Direction ▸
Rewrite the data from the line containing "Task: Open Admin Mode using the wrench icon" through the line containing "[x=658, y=195]", inclusive, as a numbered list with blank lines dropped.

Information supplied ▸
----

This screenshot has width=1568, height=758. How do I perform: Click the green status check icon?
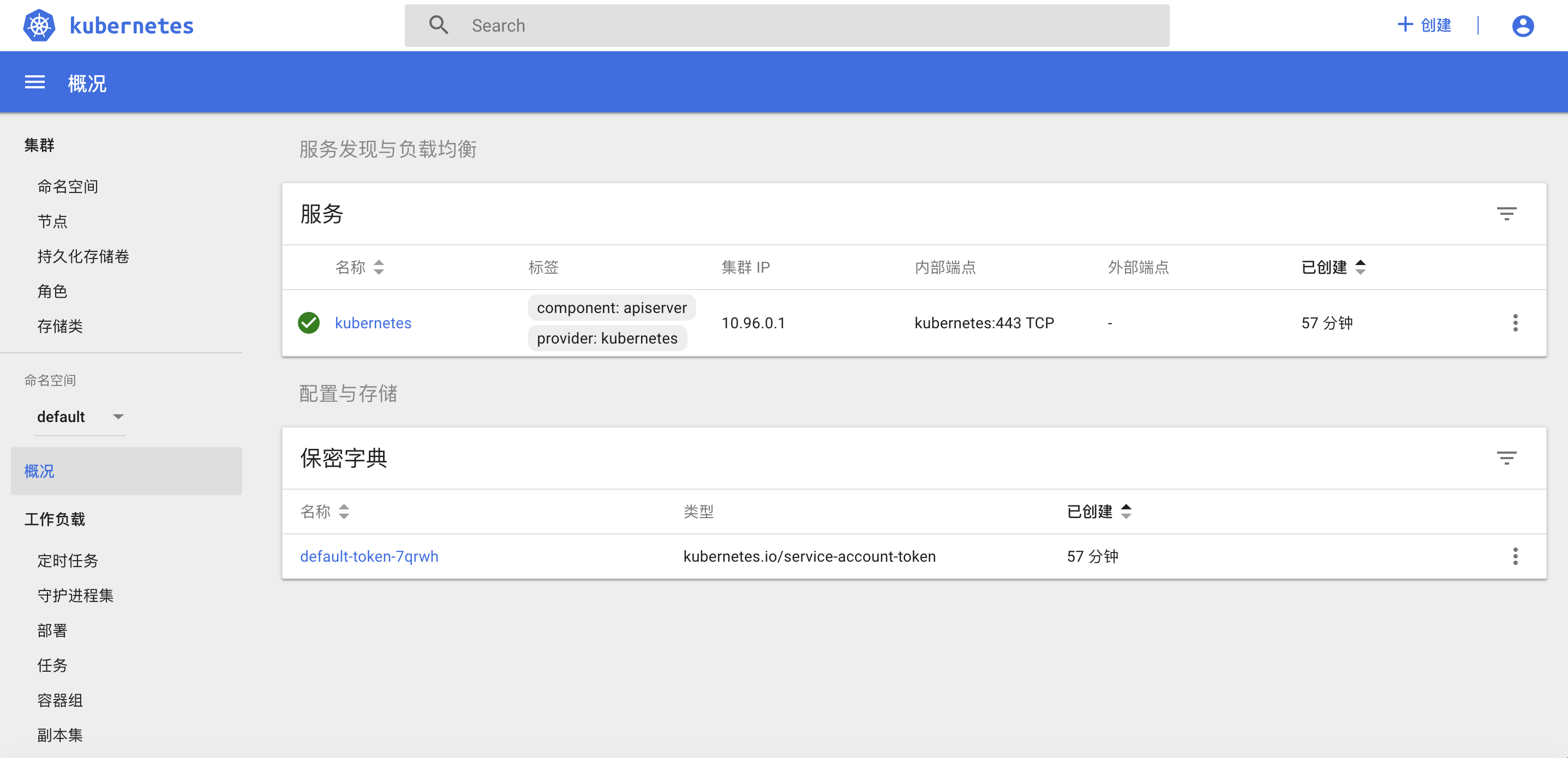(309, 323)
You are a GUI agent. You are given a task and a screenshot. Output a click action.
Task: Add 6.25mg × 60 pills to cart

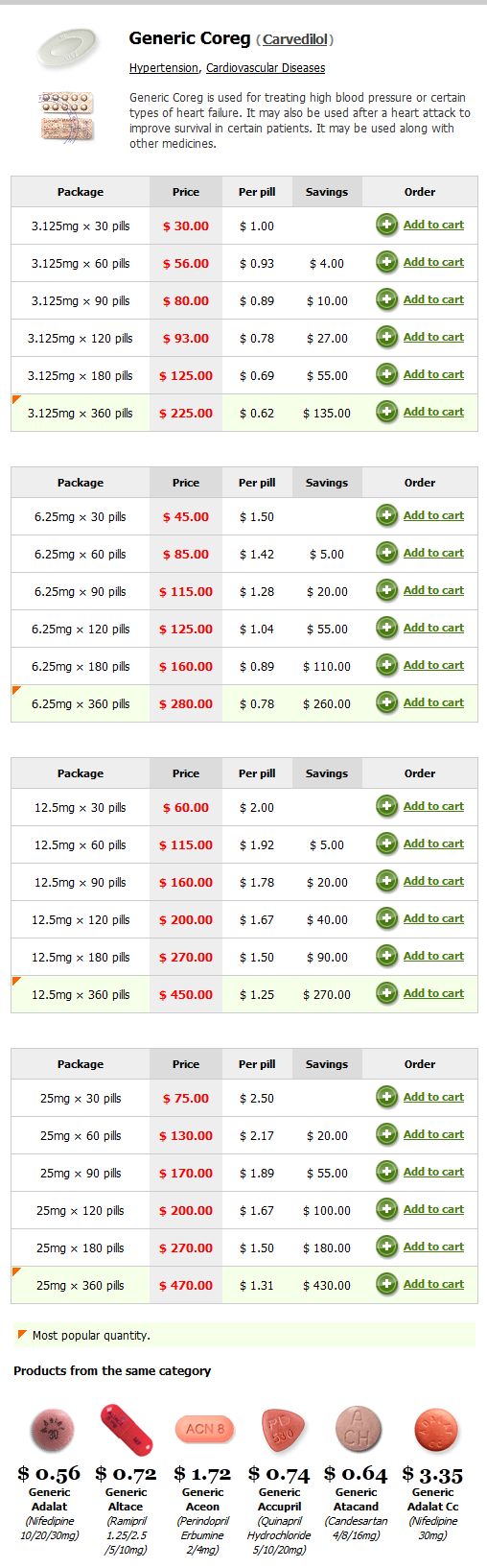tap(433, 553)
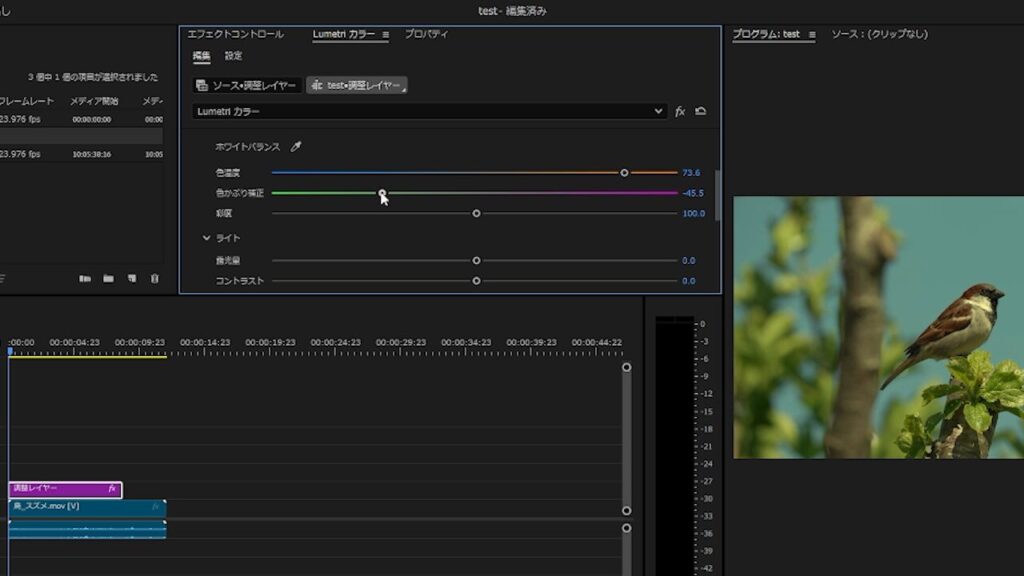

----

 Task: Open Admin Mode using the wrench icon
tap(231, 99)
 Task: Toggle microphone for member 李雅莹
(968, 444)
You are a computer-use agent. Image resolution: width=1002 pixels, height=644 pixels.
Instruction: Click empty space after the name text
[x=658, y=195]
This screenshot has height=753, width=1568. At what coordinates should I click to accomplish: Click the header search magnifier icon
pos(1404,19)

----

Exercise answer ▸
1.  Task: Open Admin Mode using the wrench icon
2. tap(231, 99)
3.  Task: Toggle microphone for member 李雅莹
4. (968, 444)
5. You are a computer-use agent. Image resolution: width=1002 pixels, height=644 pixels.
6. Instruction: Click empty space after the name text
7. [x=658, y=195]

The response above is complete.